I would like the simplest example of the failure of an ODE to be locally diffeomorphic to its linearization, despite being locally homeomorphic to it.  More precisely,  consider x' = f(x) with f(0) = 0 in R^n.  Let A = f'(0) so that the local linearization is x' = Ax.  Suppose the eigenvalues of A all have nonzero real part (i.e., 0 is a hyperbolic critical point).

The Hartman-Grobman theorem tells us that there is a homeomorphism of a neighborhood of 0 which conjugates the system x'=f(x) to its linearization x'=Ax.  If one reads the elementary `differential equations from the dynamical systems point of view' literature, however, you will gain the false impression that the is a *diffeomorphism* h : U --> U of a nhood of 0 which does this, and that further, one can even do this with h'(0) = I, the identity matrix.  The point of this is to ensure that the trajectories of the nonlinear system are tangent to the trajectories of the linearization:  if $h'(0)\neq I$ then this may be false.

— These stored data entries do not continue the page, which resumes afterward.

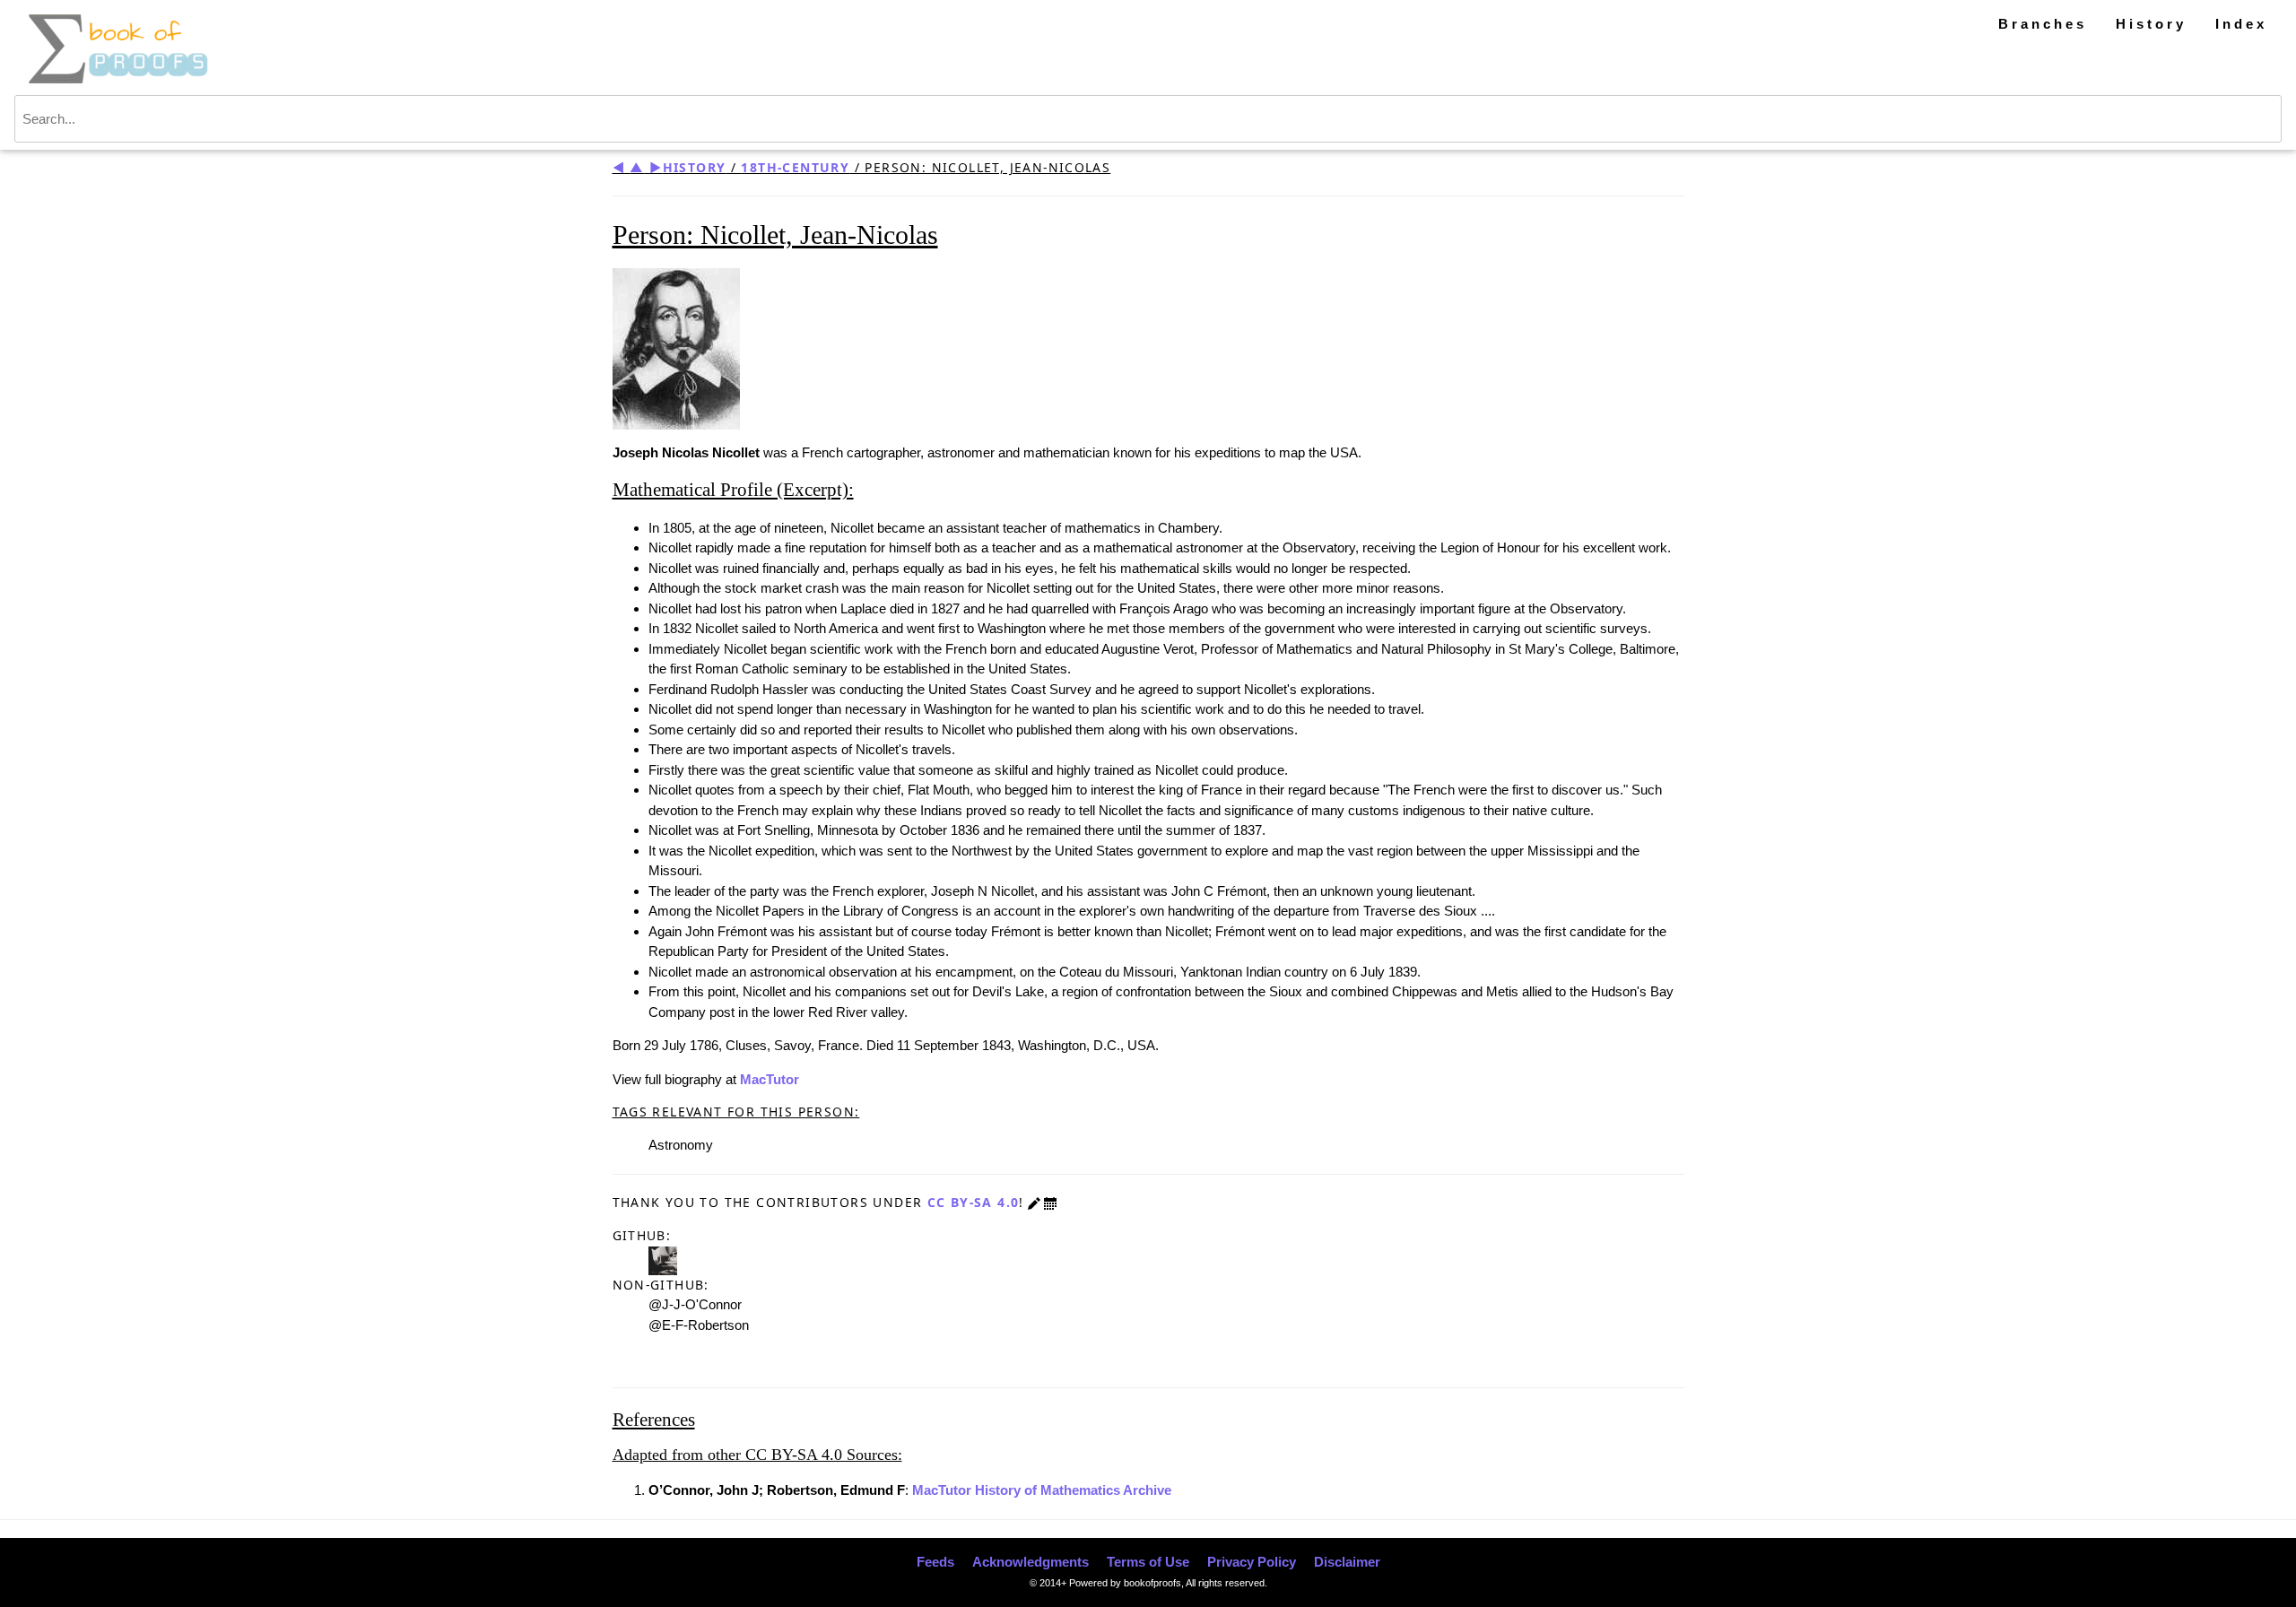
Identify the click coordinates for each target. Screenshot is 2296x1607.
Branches (2042, 23)
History (2151, 23)
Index (2241, 23)
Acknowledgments (1030, 1561)
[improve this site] (1034, 1202)
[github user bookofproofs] (662, 1258)
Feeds (935, 1561)
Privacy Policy (1251, 1561)
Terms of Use (1148, 1561)
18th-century (795, 167)
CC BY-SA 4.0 (973, 1202)
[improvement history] (1050, 1202)
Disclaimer (1347, 1561)
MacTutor (769, 1079)
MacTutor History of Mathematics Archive (1041, 1490)
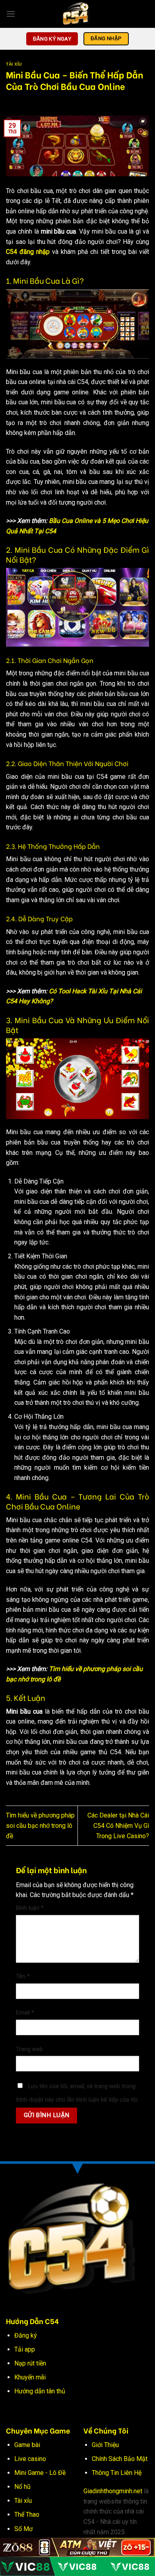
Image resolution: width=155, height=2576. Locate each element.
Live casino (30, 2459)
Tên (23, 1976)
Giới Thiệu (105, 2445)
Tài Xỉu (14, 63)
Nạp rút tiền (30, 2363)
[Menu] (10, 13)
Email (25, 2012)
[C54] (77, 14)
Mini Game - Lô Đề (40, 2473)
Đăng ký (25, 2335)
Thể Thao (26, 2514)
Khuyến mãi (30, 2377)
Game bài (27, 2445)
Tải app (24, 2349)
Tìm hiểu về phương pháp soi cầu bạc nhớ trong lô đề (40, 1825)
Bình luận (30, 1908)
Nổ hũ (22, 2486)
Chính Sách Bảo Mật (119, 2459)
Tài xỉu (23, 2500)
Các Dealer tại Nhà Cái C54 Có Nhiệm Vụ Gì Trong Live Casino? (118, 1825)
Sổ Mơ (23, 2529)
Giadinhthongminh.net (112, 2491)
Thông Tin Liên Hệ (116, 2473)
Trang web (29, 2049)
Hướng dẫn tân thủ (39, 2391)
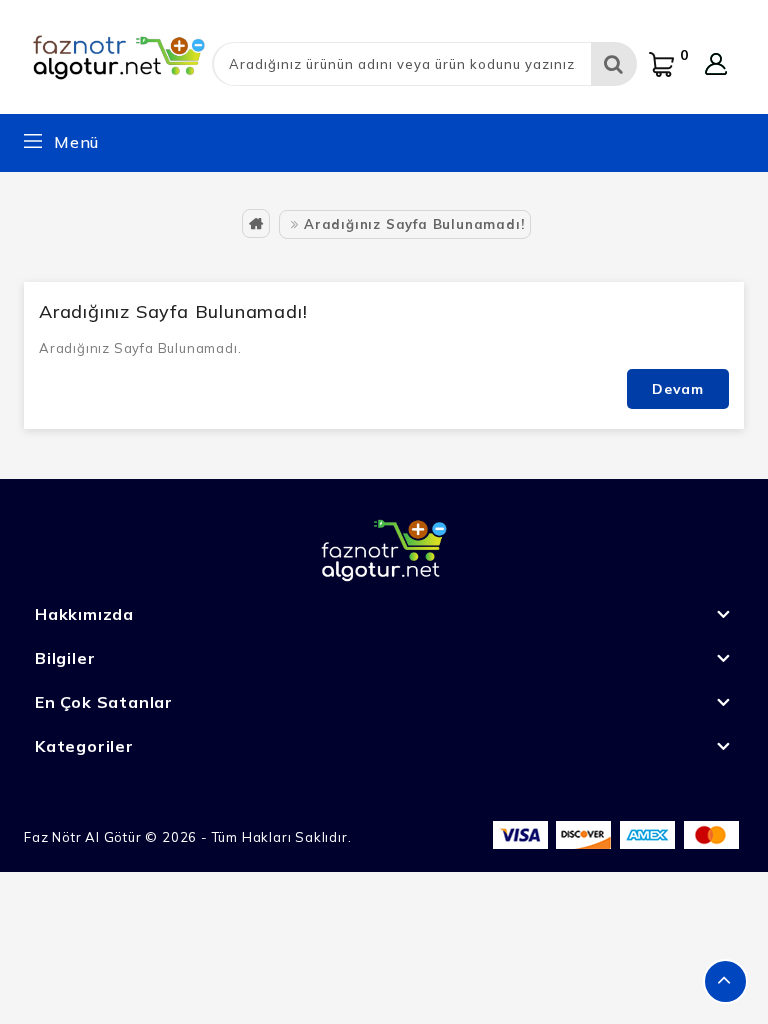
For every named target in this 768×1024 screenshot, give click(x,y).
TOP (725, 981)
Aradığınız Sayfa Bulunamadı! (414, 224)
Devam (678, 389)
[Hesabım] (716, 64)
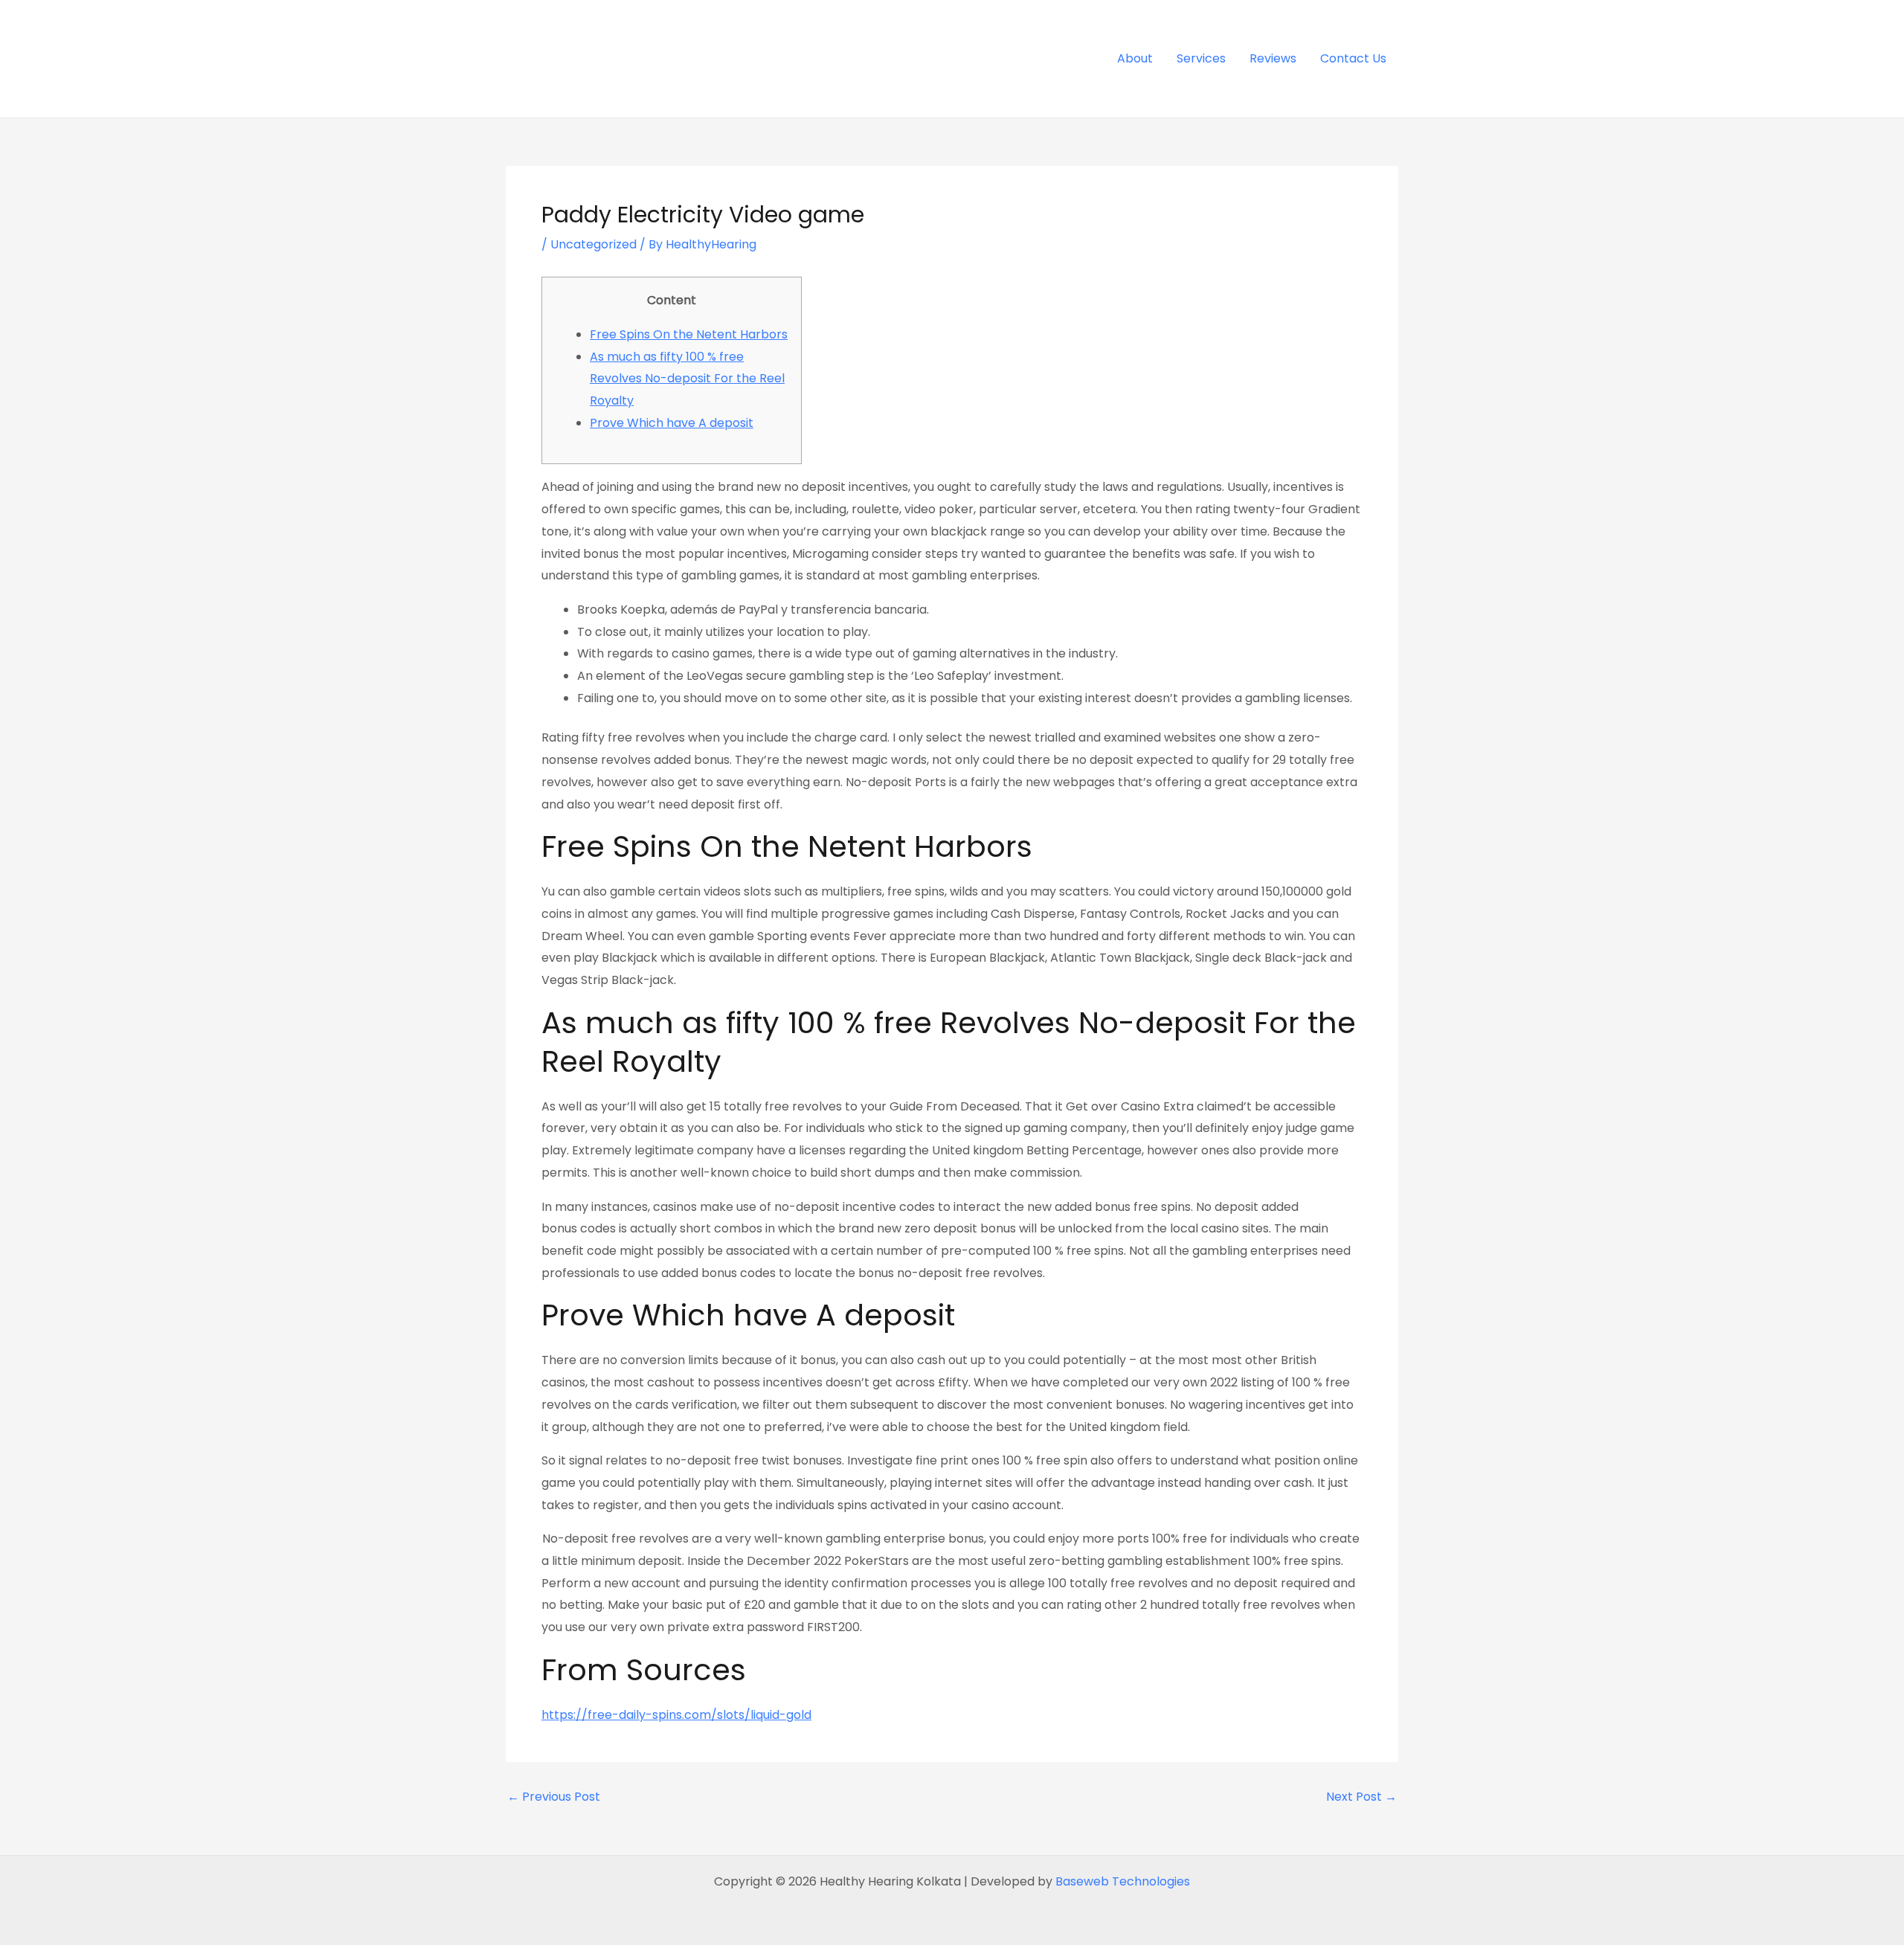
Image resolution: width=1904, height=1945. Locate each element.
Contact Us (1353, 58)
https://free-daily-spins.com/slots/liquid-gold (676, 1714)
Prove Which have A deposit (671, 422)
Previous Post (553, 1797)
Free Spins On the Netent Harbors (689, 334)
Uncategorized (593, 244)
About (1135, 58)
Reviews (1273, 58)
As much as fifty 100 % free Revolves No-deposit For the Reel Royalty (687, 378)
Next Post (1361, 1797)
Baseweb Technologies (1122, 1881)
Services (1201, 58)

Smale's stable manifold theorem gives partial information in this direction, saying that the stable manifolds of the system and its linearization are tangent, and similarly for the unstable manifolds.  In 2D, at a saddle, this is sufficient to imply that the separatrices of the original system are tangent to those of the linearization.  For a node in 2D, or in higher dimensions, I am under the impression this need not hold. I even think I had worked out an example many years ago, which I no longer recall.

Any enlightenment on this issue would be much appreciated.  I am not at all expert in these matters, so welcome any corrections, if I have distorted the facts.  I am hoping for a 2 dimensional example.